Water resources in the regions of crystalline origin, such as the mountainous massifs of the Central Sahara, are assured only by the rainfall; so, the water table is subdued to strong level variations. When Heinrich Bart was in the Air region, the wells were fitted with beam pumps, a system of irrigation that works efficiently while the water level is not deeper than 3 meters underground. But in the 1970s, all of the wells were operated by wheel pumps, because the level of the aquifers had desdenced to 25 meters or more. The descent of the water table provoked the erosion of the soil in the Air, formerly a region of template climate where valleys were covered by palms, remaining only a third part of the palms that existed in the beginning of the 20th century. Several villages were abandoned, such as Assodé or Anisamane, because their wells were depleted.

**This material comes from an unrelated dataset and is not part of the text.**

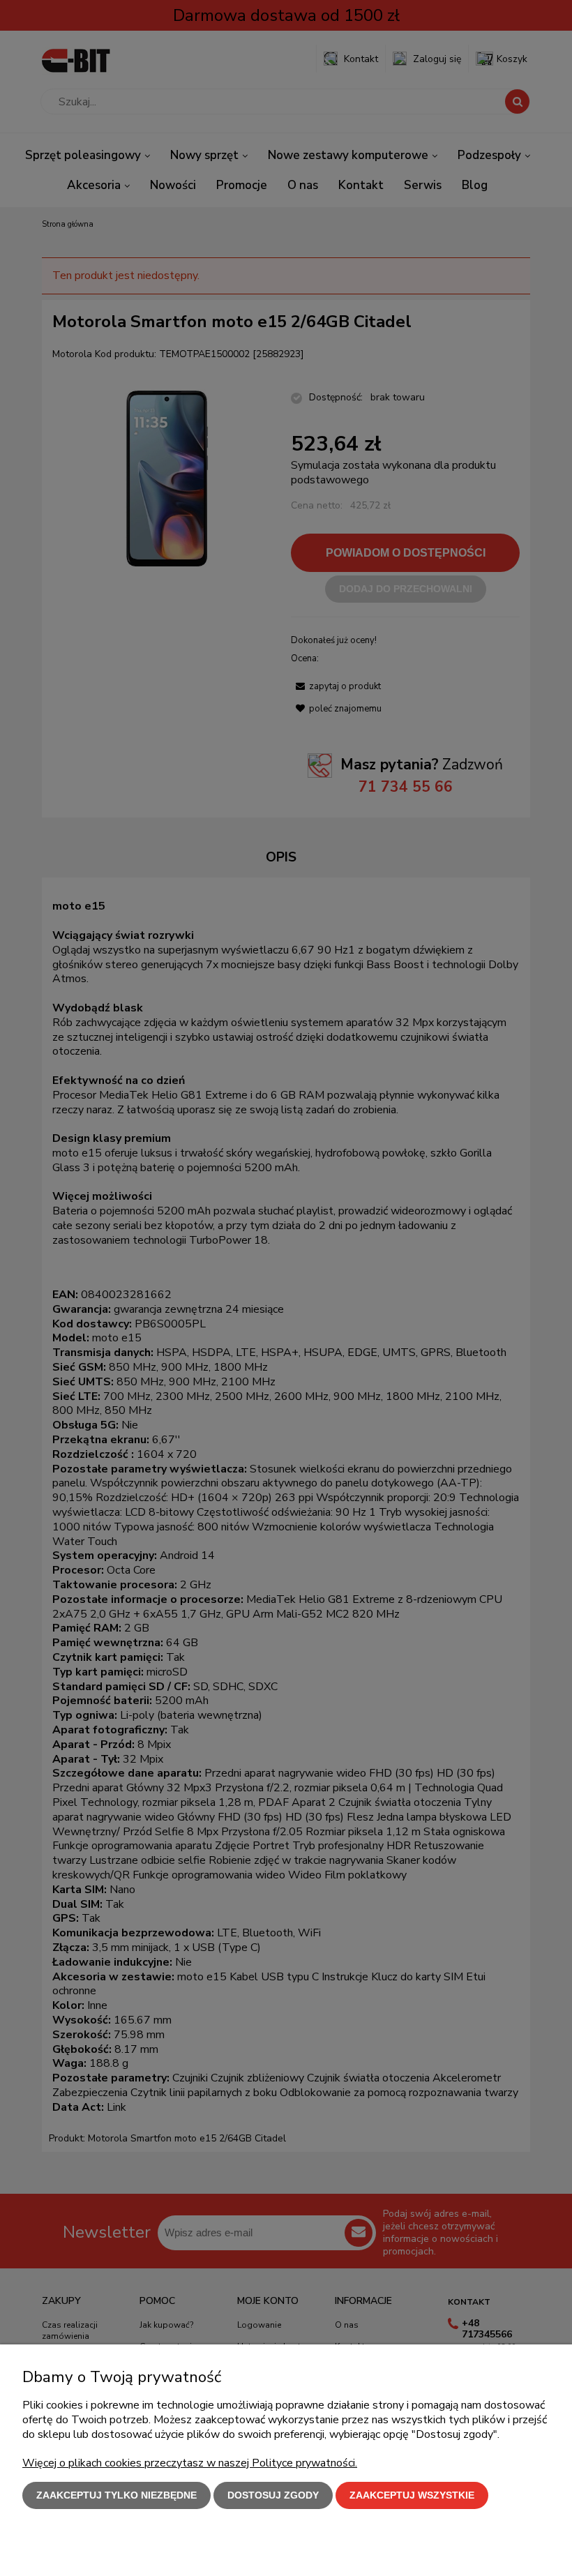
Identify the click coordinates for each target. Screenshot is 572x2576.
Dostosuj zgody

Improvidence and carelessness have been always dominant traits in the nomads. Once the crisis is gone, after having paid an expensive tribute in lives, a fast repopulation follows. It is an auto-defensive reflex against the raids of their neighbors this population explosion? Between 1900 and 1965 the touareg tribes of the Air triplicated their census, in spite of the famines and wars occurred in that period. Herds had experienced a similar rate of growth, but vegetal resources had decreased to a half. Apart from the incontestable climatic factors, the lessons contributed by the saharan neolithic prehistory and the ones that can be deducted from the present life incite to think that to the human being corresponds a big part of the responsibility in the formation of the desert.
Article based in an essay by Henri Lhote.
The rocks of the region of Tamrit, in Tassili-n-Ajjer, give testimony of an astonishing erosive process, due to the action of the waters in a very wet period. Many have pierced alveoli whose walls are decorated with the well-known paintings.